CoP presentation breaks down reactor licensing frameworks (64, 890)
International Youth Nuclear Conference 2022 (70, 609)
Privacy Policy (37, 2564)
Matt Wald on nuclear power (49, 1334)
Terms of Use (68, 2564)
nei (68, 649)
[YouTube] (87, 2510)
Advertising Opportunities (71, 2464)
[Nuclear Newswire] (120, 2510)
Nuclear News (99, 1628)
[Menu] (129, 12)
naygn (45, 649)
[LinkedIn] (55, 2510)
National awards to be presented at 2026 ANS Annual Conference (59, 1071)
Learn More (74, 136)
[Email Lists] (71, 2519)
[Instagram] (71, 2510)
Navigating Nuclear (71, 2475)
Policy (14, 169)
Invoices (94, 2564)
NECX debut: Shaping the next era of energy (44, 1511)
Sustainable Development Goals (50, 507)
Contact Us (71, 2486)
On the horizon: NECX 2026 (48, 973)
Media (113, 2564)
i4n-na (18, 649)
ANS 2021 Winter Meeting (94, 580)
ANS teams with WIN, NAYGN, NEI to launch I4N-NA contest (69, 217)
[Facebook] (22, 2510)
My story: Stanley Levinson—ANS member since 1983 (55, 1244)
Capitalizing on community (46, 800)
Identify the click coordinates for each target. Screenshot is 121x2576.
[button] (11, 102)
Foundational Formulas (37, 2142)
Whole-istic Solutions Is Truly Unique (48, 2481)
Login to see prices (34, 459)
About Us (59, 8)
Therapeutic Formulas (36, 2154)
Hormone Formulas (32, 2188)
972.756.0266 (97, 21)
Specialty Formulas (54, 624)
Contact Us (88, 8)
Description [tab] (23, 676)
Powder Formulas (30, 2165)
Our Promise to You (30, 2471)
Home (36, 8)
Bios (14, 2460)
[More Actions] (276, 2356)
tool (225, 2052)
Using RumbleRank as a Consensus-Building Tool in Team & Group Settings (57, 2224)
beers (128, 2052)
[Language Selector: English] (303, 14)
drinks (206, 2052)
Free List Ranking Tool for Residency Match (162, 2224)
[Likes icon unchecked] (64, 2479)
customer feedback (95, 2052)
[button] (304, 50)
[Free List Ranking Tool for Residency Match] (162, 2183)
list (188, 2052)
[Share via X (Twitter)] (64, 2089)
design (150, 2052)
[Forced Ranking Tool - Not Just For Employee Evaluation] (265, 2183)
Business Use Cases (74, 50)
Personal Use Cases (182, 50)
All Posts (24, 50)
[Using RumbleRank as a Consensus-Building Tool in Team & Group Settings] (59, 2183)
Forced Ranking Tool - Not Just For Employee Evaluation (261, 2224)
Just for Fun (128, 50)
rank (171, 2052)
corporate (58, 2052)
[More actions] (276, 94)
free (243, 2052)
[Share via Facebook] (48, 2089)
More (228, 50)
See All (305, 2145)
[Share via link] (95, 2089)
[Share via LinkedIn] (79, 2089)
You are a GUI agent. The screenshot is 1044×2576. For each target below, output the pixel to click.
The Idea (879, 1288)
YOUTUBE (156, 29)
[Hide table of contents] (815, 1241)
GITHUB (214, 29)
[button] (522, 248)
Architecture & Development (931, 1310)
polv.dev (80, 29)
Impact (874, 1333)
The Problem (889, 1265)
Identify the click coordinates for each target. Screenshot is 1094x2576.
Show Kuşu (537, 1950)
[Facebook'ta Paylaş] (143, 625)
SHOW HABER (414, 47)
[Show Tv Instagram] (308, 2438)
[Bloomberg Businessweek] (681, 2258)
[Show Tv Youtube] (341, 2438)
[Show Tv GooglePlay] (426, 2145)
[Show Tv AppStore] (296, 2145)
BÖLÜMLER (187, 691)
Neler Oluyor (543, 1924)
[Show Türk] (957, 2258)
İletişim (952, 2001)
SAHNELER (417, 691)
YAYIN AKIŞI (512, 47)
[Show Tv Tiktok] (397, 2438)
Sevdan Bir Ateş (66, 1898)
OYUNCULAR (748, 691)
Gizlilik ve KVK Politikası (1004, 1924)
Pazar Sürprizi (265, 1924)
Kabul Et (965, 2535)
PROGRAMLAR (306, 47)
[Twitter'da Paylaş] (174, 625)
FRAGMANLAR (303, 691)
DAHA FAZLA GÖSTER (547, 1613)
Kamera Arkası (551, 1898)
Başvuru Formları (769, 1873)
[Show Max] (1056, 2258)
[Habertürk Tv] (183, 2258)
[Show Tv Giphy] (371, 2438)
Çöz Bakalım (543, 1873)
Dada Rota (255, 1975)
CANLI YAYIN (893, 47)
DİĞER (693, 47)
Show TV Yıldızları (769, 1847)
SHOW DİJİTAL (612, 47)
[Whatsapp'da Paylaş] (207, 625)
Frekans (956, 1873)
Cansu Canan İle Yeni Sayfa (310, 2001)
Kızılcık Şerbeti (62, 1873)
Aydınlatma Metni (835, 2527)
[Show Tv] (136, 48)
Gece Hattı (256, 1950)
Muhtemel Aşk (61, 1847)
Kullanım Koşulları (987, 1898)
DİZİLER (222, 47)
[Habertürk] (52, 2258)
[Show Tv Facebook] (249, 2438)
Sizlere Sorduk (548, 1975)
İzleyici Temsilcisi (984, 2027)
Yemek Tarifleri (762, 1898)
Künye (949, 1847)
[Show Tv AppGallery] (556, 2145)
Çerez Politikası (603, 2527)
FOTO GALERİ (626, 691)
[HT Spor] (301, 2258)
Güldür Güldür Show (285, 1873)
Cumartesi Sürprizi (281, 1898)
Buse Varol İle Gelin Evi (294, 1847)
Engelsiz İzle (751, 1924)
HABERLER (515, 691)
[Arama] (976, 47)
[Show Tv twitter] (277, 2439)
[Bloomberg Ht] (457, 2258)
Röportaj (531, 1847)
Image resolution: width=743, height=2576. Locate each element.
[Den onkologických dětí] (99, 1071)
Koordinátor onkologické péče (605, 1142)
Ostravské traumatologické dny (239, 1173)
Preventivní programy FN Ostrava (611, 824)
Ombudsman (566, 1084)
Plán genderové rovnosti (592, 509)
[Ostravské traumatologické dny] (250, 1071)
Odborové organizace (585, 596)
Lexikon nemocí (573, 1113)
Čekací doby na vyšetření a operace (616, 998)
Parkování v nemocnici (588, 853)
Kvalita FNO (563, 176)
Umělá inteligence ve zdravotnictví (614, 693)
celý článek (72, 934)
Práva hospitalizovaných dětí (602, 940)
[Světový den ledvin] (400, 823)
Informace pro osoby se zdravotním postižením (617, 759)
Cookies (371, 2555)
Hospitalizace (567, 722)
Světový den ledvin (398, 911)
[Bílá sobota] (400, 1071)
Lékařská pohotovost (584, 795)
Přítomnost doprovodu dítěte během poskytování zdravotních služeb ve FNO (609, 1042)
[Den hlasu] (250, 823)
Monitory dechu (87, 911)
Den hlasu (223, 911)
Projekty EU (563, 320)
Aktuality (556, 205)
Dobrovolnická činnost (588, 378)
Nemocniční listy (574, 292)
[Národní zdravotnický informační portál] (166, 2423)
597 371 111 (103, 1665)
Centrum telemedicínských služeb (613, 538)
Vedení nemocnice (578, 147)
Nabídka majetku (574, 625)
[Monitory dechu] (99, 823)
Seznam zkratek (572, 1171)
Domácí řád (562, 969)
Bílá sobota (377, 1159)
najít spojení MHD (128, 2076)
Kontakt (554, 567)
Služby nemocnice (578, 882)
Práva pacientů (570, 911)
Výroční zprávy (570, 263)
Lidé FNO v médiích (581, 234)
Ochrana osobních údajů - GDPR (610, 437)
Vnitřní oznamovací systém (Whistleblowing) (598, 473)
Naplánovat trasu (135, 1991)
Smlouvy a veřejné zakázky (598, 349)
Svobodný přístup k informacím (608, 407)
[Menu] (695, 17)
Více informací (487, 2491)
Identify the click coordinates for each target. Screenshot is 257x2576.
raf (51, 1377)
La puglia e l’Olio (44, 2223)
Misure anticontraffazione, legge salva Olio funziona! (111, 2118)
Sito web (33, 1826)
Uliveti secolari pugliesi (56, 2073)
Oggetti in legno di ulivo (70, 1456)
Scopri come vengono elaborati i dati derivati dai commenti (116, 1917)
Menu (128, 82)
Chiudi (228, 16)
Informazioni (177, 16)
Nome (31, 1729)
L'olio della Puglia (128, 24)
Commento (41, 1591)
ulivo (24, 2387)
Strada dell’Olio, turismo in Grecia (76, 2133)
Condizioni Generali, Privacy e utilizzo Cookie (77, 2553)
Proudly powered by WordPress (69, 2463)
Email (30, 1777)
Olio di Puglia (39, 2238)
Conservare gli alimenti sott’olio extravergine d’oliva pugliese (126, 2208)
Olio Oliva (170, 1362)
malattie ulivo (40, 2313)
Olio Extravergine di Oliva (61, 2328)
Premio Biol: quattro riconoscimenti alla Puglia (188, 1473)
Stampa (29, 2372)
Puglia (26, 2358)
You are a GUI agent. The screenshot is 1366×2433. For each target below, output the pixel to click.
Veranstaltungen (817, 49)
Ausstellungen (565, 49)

Required action. Look above for the line holding "[Show Türk] (957, 2258)", then set down exactly that line and every line after it up to and including the line holding "Güldür Güldür Show (285, 1873)", with nothing else.

Answer to the exercise.
[Show Türk] (957, 2258)
İletişim (952, 2001)
SAHNELER (417, 691)
YAYIN AKIŞI (512, 47)
[Show Tv Tiktok] (397, 2438)
Sevdan Bir Ateş (66, 1898)
OYUNCULAR (748, 691)
Gizlilik ve KVK Politikası (1004, 1924)
Pazar Sürprizi (265, 1924)
Kabul Et (965, 2535)
PROGRAMLAR (306, 47)
[Twitter'da Paylaş] (174, 625)
FRAGMANLAR (303, 691)
DAHA FAZLA GÖSTER (547, 1613)
Kamera Arkası (551, 1898)
Başvuru Formları (769, 1873)
[Show Max] (1056, 2258)
[Habertürk Tv] (183, 2258)
[Show Tv Giphy] (371, 2438)
Çöz Bakalım (543, 1873)
Dada Rota (255, 1975)
CANLI YAYIN (893, 47)
DİĞER (693, 47)
Show TV Yıldızları (769, 1847)
SHOW DİJİTAL (612, 47)
[Whatsapp'da Paylaş] (207, 625)
Frekans (956, 1873)
Cansu Canan İle Yeni Sayfa (310, 2001)
Kızılcık Şerbeti (62, 1873)
Aydınlatma Metni (835, 2527)
[Show Tv] (136, 48)
Gece Hattı (256, 1950)
Muhtemel Aşk (61, 1847)
Kullanım Koşulları (987, 1898)
DİZİLER (222, 47)
[Habertürk] (52, 2258)
[Show Tv Facebook] (249, 2438)
Sizlere Sorduk (548, 1975)
İzleyici Temsilcisi (984, 2027)
Yemek Tarifleri (762, 1898)
Künye (949, 1847)
[Show Tv AppGallery] (556, 2145)
Çerez Politikası (603, 2527)
FOTO GALERİ (626, 691)
[HT Spor] (301, 2258)
Güldür Güldür Show (285, 1873)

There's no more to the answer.